Regarding lesion uptake, Ferdinandus et al. demonstrated that the mean SUVmax of lesions reached its peak at 10 min (8.2) and exhibited a slight decline at 1 h (8.15) and 3 h (7.6) after tracer administration (Naeimi et al. 2023). This observation is consistent with earlier reports, which indicated that lesion uptake reaches its peak around 20–30 min, followed by a gradual decrease until the 120-min mark. Our own data substantiate these findings, confirming the decline in lesion uptake over time. Moreover, in conjunction with the elevated lesion uptake, we noted a higher visual score for lesions in the early [18F]FAPI-42 images (23 vs. 6). Crucially, this outcome remained consistent and was not affected by a substantial increase in TBR for lesions over time. This observation can be valuable for aiding physicians in the interpretation of lesions on early [18F]FAPI-42 images. Notably, there was a significant discrepancy where one lesion was missed in late time-point imaging but detected in early timepoint imaging. We speculate that this inconsistency is linked to the decline in lesion uptake over time. Based on these findings, we can infer that a short waiting period after [18F]FAPI-42 administration suffices for effective lesion detection. Theoretically, a longer delay image of [18F]FAPI-42 (up to 120 min or more) may not be recommended, because prolonged delayed time does not yield higher tumor uptake. Therefore, even in cases where certain patients may require dual-time imaging with [18F]FAPI-42 to differentiate the nature of lesions, utilizing the early and late timepoints may be sufficient.

Despite the relatively complex preparation requirements, which include fasting, maintaining appropriate blood sugar levels, and extended waiting times, 2-[18F]FDG continues to serve as a well-established late for diagnostic imaging in various cancer types and as a guide for treatment planning. Consistent with existing literature, our research has demonstrated that early [18F]FAPI-42 detected more postive lesions than that of 2-[18F]FDG PET/CT (Yang et al. 2023; Wu et al. 2022; Lyu et al. 2023). Although there were no significant differences in SUVmax values for lesions between early [18F]FAPI-42 and 2-[18F]FDG, early [18F]FAPI-42 yielded higher visual scores for lesions, potentially attributed to the elevated TBR of lesions in early [18F]FAPI-42 (Lyu et al. 2023).

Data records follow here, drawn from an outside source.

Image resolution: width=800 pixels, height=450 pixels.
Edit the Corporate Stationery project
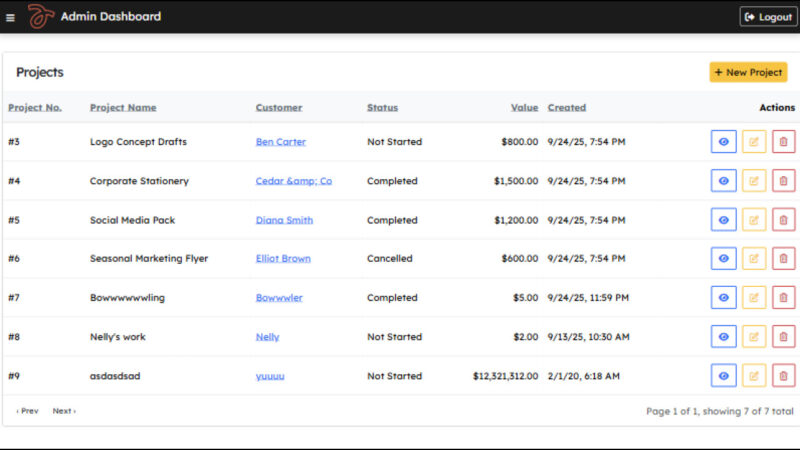tap(754, 181)
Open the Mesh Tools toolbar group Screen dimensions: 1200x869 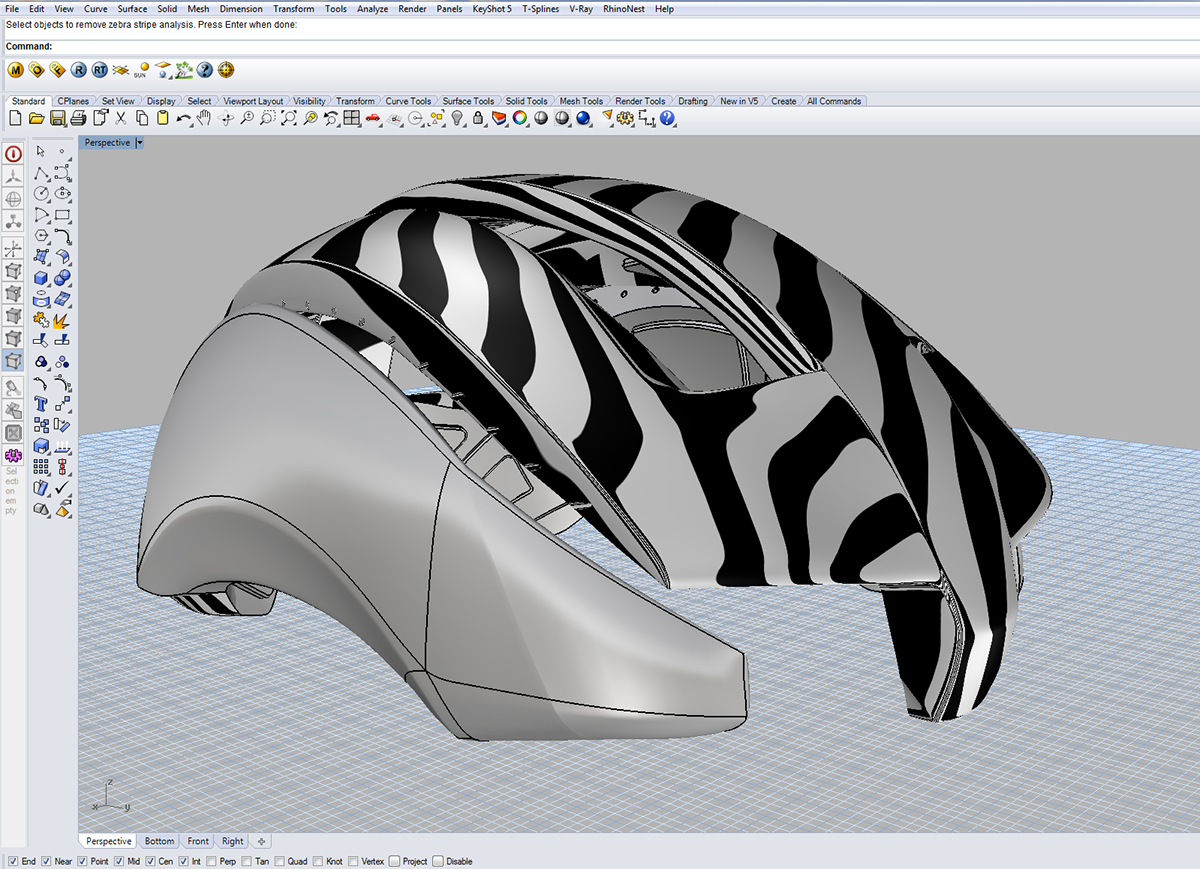[583, 100]
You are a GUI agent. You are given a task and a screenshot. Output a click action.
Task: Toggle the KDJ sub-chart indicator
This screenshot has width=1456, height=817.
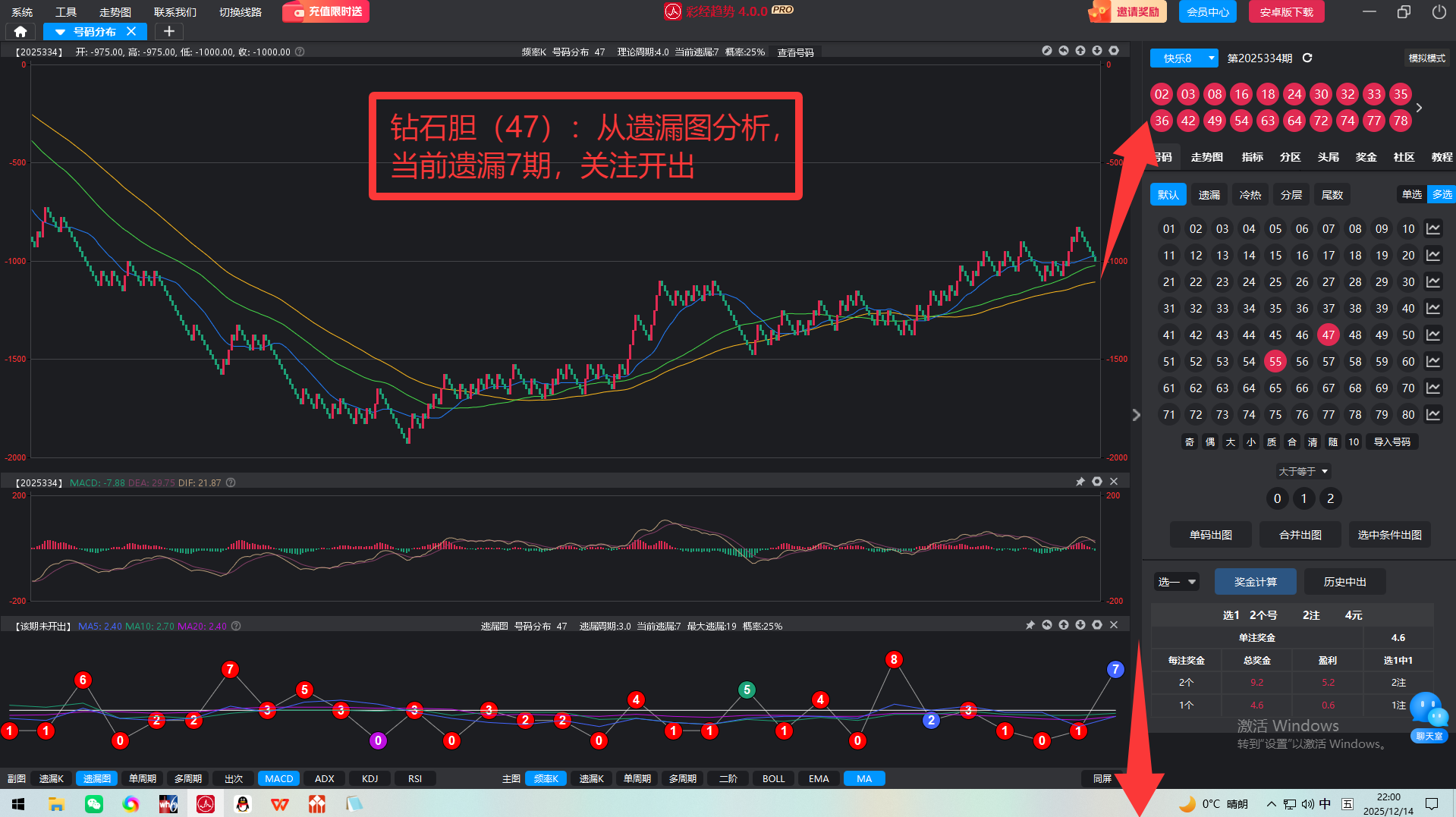coord(370,778)
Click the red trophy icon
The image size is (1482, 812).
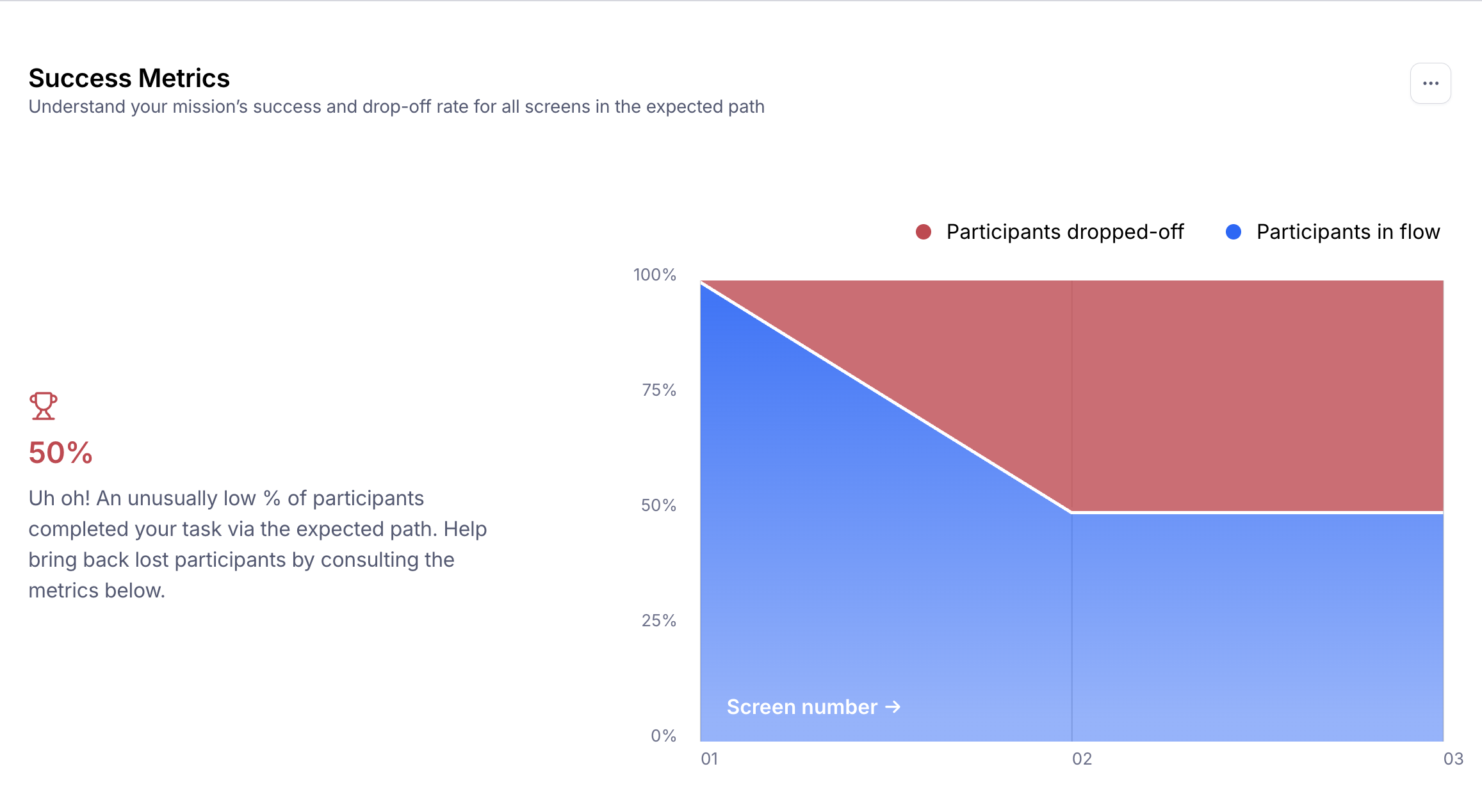click(x=44, y=406)
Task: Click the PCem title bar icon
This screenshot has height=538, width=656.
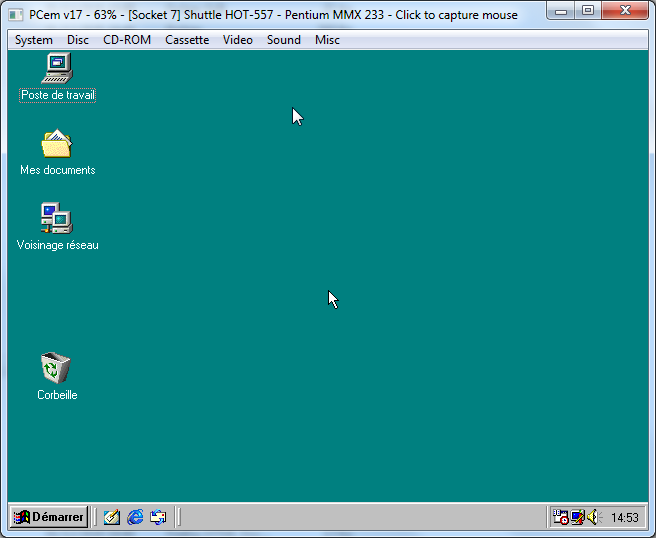Action: click(16, 15)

However, despite the promising detection capabilities of [18F]FAPI-42, solely relying on imaging the tumor microenvironment with [18F]FAPI-42 may not be universally recommended or consistently adequate for the diagnostic assessment of malignant diseases, owing to inherent tumor heterogeneity. Given the distinct mechanisms of action and tracer retention, 2-[18F]FDG and [18F]FAPI-42 PET/CT may serve as complementary tools, capturing different aspects of tumor biology. Our results suggest that early [18F]FAPI-42 can serve as a valuable complementary tool alongside 2-[18F]FDG. This approach capitalizes on high lesion uptake and clinical feasibility, potentially leading to increased scan volumes, streamlined workflows, and reduced spatial requirements in the nuclear medicine department.

Our study has several limitations that should be considered. Firstly, one limitation stems from the absence of histological confirmation of the lesions. We did not include accuracy assessment as an endpoint, and formal lesion validation was not part of this analysis. This limitation could potentially result in the misclassification of lesions. Secondly, due to the limited number of patients underwent paired 2-[18F]FDG PET/CT in the study, reliable comparisons among different tumor types were not possible. Therefore, any conclusions drawn from our data comparing early [18F]FAPI-42 and 2-[18F]FDG should be made with caution.

Conclusion

In conclusion, when compared to the late approach, early [18F]FAPI-42 PET acquisition yielded comparable lesion detection rates but exhibited higher lesion uptake and visual scores at an early timepoint. In a subgroup analysis, early [18F]FAPI-42 depicted more positive lesions with higher TBR than that of 2-[18F]FDG PET/CT. Thus, for increasing scan volumes and streamline workflows, acquisition at early timepoint could be a feasible protocol of [18F]FAPI-42 PET/CT.